> _EXERCISE_
In the records below, find the line containing "Given: Open the browser profile avatar"; copy exactly that line and all lines after it to the end, and nothing else.

> _INPUT DATA_
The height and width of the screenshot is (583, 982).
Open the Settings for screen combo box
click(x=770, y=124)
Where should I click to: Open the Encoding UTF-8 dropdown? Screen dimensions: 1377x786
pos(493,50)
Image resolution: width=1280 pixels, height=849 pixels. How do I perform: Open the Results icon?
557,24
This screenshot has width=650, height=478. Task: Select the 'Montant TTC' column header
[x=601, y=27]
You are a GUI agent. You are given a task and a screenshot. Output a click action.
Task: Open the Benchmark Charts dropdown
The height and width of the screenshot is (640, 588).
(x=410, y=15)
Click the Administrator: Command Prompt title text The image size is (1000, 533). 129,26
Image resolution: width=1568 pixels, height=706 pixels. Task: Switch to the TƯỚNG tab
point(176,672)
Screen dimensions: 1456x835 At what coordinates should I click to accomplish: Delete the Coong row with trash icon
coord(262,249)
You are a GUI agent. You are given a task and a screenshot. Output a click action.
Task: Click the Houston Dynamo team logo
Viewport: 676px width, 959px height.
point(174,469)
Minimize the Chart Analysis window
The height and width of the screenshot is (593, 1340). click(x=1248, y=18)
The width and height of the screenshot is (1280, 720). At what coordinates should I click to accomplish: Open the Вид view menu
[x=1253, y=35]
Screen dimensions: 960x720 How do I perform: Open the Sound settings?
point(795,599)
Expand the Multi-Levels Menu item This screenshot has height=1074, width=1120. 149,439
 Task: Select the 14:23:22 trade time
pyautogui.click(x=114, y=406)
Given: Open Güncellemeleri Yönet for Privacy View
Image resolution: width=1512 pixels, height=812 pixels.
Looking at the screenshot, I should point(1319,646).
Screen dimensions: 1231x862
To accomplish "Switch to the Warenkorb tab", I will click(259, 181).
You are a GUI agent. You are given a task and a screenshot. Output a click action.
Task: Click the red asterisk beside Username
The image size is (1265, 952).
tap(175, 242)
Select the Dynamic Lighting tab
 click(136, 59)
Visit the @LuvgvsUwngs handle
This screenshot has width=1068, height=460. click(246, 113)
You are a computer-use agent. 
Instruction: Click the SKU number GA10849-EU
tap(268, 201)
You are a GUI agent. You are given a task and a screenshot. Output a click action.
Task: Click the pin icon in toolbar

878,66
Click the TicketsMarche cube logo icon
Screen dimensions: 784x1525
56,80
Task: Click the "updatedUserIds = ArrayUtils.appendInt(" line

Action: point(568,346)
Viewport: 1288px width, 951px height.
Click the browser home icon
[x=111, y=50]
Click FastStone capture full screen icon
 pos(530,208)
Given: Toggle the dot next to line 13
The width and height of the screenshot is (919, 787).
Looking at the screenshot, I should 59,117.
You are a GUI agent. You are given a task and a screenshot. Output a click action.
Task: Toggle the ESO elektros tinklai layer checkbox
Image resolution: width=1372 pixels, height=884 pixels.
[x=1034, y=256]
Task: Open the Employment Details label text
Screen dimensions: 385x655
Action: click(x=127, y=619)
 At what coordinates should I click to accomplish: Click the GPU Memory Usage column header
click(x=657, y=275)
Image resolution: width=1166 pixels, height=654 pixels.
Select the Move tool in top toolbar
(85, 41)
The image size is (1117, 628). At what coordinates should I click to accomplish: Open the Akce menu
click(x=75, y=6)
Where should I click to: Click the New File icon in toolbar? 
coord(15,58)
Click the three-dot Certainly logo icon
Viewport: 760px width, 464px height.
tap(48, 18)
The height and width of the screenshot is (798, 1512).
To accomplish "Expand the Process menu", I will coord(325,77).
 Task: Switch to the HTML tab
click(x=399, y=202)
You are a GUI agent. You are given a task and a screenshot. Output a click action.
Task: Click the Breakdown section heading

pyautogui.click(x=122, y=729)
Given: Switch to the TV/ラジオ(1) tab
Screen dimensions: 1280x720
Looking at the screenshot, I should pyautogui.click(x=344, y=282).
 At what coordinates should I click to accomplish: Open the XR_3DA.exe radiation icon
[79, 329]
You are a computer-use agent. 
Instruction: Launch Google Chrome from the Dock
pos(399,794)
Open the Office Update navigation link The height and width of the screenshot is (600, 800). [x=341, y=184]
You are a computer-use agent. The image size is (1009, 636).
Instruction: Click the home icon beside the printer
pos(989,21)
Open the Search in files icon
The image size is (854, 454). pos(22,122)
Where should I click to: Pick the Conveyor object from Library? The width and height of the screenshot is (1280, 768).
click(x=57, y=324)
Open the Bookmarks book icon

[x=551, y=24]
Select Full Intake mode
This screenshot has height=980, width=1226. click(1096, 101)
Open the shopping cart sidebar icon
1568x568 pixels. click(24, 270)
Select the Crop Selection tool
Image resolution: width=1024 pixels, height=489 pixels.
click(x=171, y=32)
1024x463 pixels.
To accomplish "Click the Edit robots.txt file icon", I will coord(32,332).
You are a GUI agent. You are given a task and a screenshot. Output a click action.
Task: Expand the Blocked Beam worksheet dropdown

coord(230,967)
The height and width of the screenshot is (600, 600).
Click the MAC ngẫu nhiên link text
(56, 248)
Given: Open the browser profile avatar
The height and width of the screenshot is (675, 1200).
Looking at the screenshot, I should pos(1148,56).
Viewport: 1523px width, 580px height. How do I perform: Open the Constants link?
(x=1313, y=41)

> _SOLUTION FOR THIS TASK_
Given: Open the browser profile avatar
The height and width of the screenshot is (675, 1200).
Looking at the screenshot, I should pos(1148,56).
Viewport: 1523px width, 580px height. How do I perform: Open the Constants link?
(x=1313, y=41)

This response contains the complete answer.